Sort of, yes, and no.
If I run 8 undependend single treaded programs on a a 8 core (8 tread) CPU then each core will run one tread and these will run at max speed (e.g. assign all the time, ignoring things like OS which also wants some CPU time).
If I run 8 undependend single treaded programs on a a 4 core (4 tread) CPU then on avarage each core will run two of these. The program will run half as fast.
So far no surprises.
Now with a 4 core (8 tread) CPU the OS thinks that there are 8 cores. It will treads them as the first case. However this is not really the case; half of the cores are not build as regular cores. Typically only part of the functionality is duplicated and if you have bad luck then one of the treads will stall. It will not be any faster then a 4c/4t CPU.
However if you are very lucky (e.g.
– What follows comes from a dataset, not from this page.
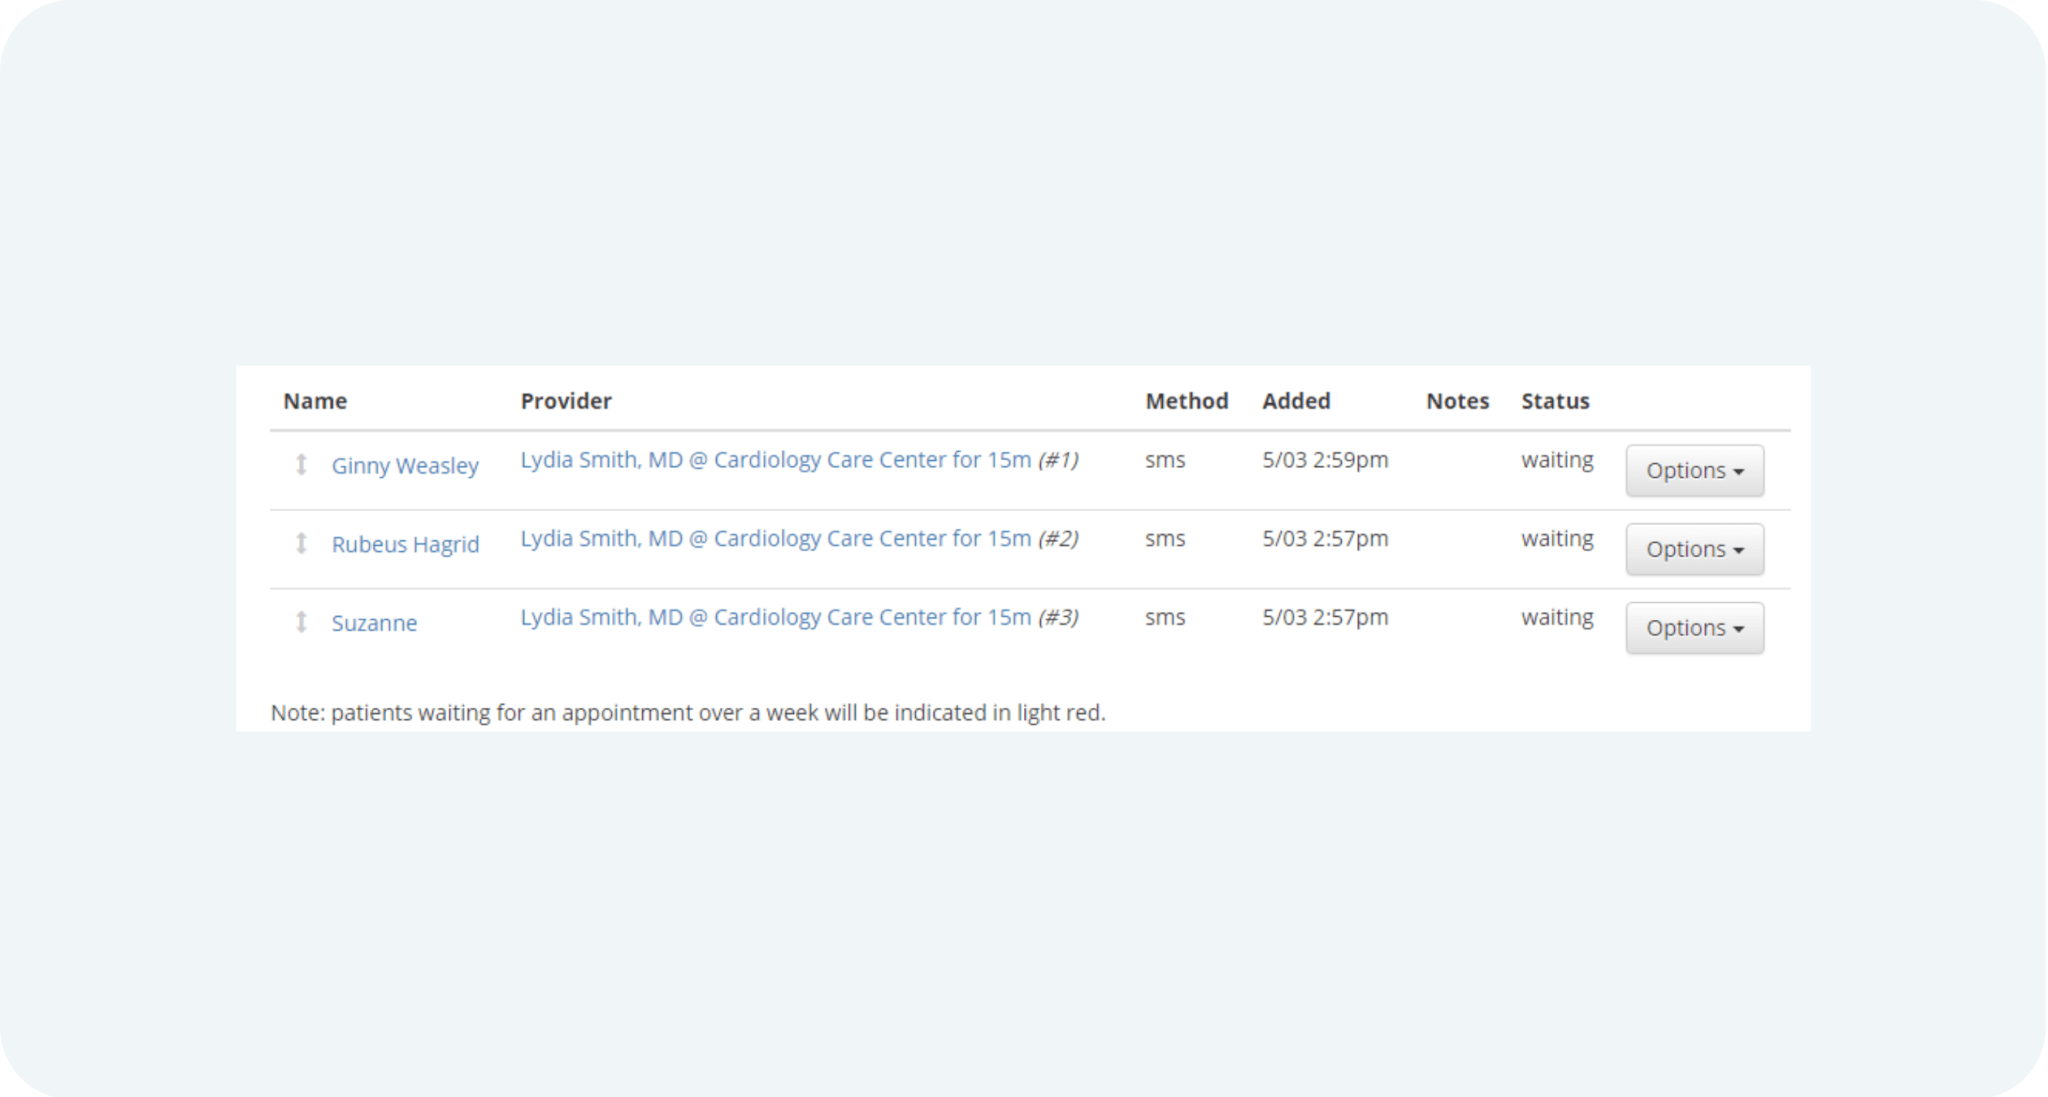Open Ginny Weasley patient link
The width and height of the screenshot is (2048, 1097).
coord(405,466)
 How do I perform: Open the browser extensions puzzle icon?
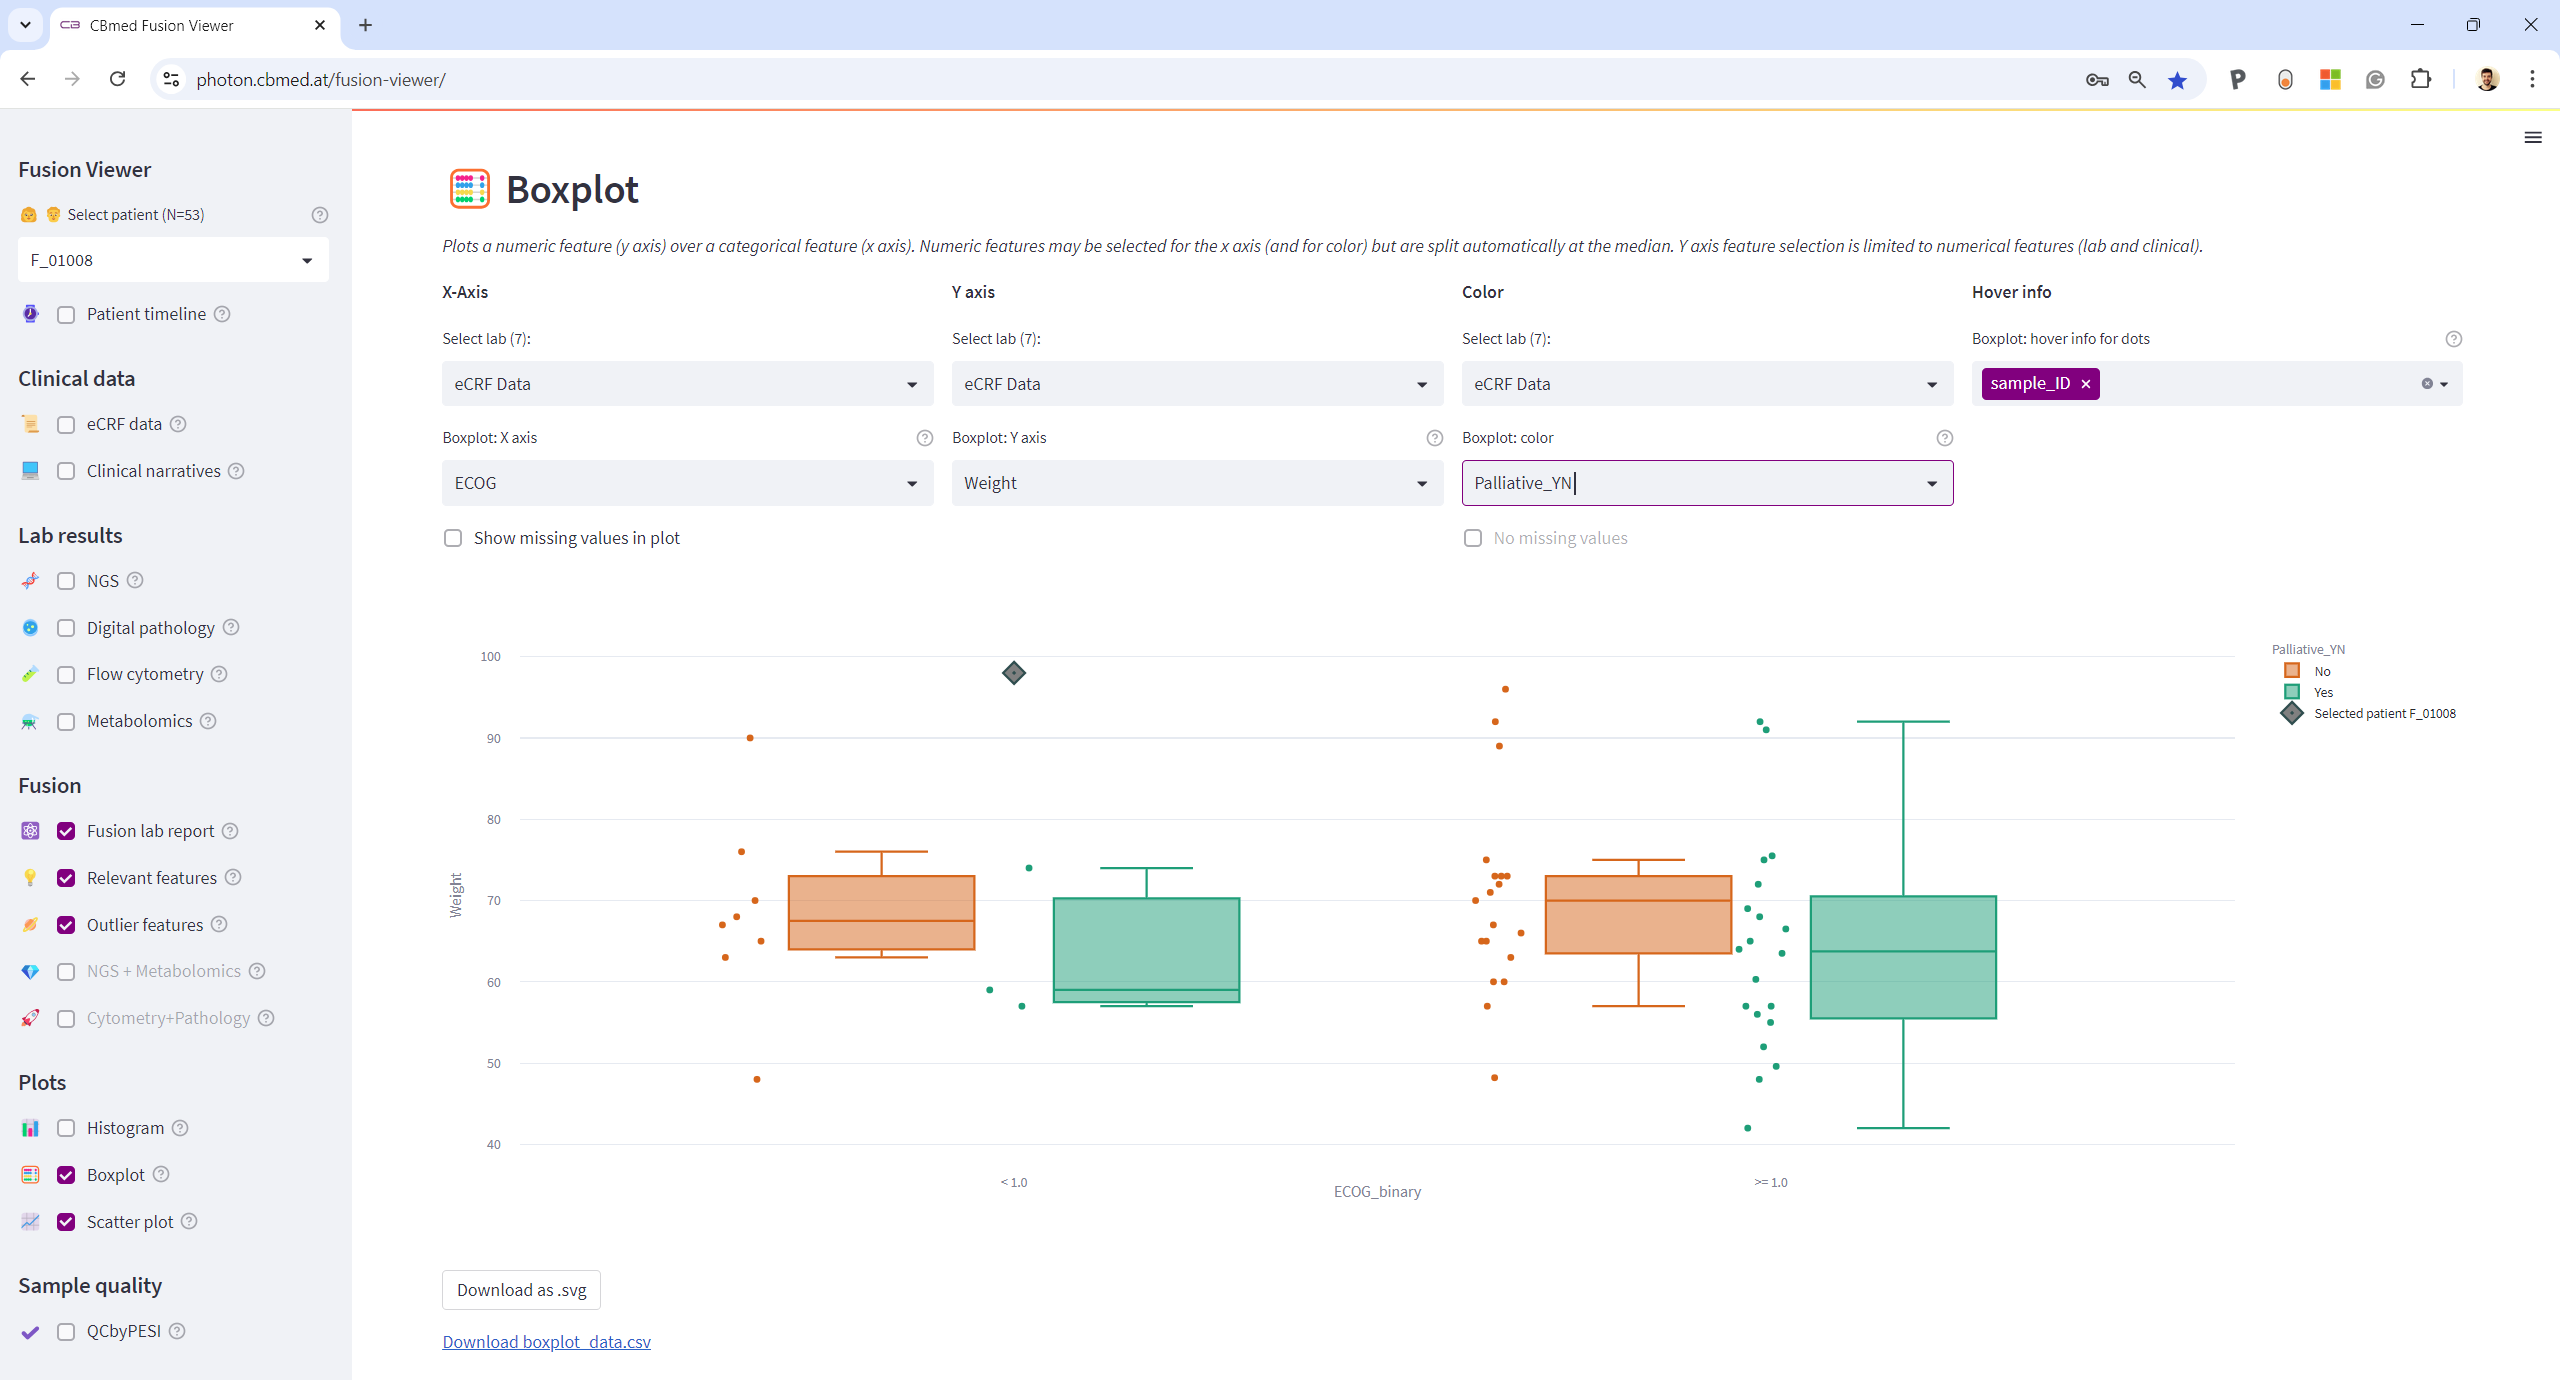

ALU's are doubled and you are alternatiting between treats fetching information from memory and adding) then both can run at full speed.
On average, this leads to a 30% speed increase.
To make this even a bit more complex: If you programs use large datasets then running more than 4 of them might result in fewer cache hits. The last can really slow things down.
Is there a programmatic way (say OS level) to set CPU to only 1 thread
per core?
Yes, turn of hyper treading.
You can do this in the firmware (e.g. in BIOS or in UEFI), or from the OS.
E.g. for a 8t 4core CPU with cores 0 1 2 3 being the first cores and 4 5 6 7 being the treaded set you could use:
echo 0 > /sys/devices/system/cpu/cpu4/online
echo 0 > /sys/devices/system/cpu/cpu5/online
echo 0 > /sys/devices/system/cpu/cpu6/online
echo 0 > /sys/devices/system/cpu/cpu7/online
IIRC FreeBSD did the same with a syscontrol. For OSX or windows you would need to google around.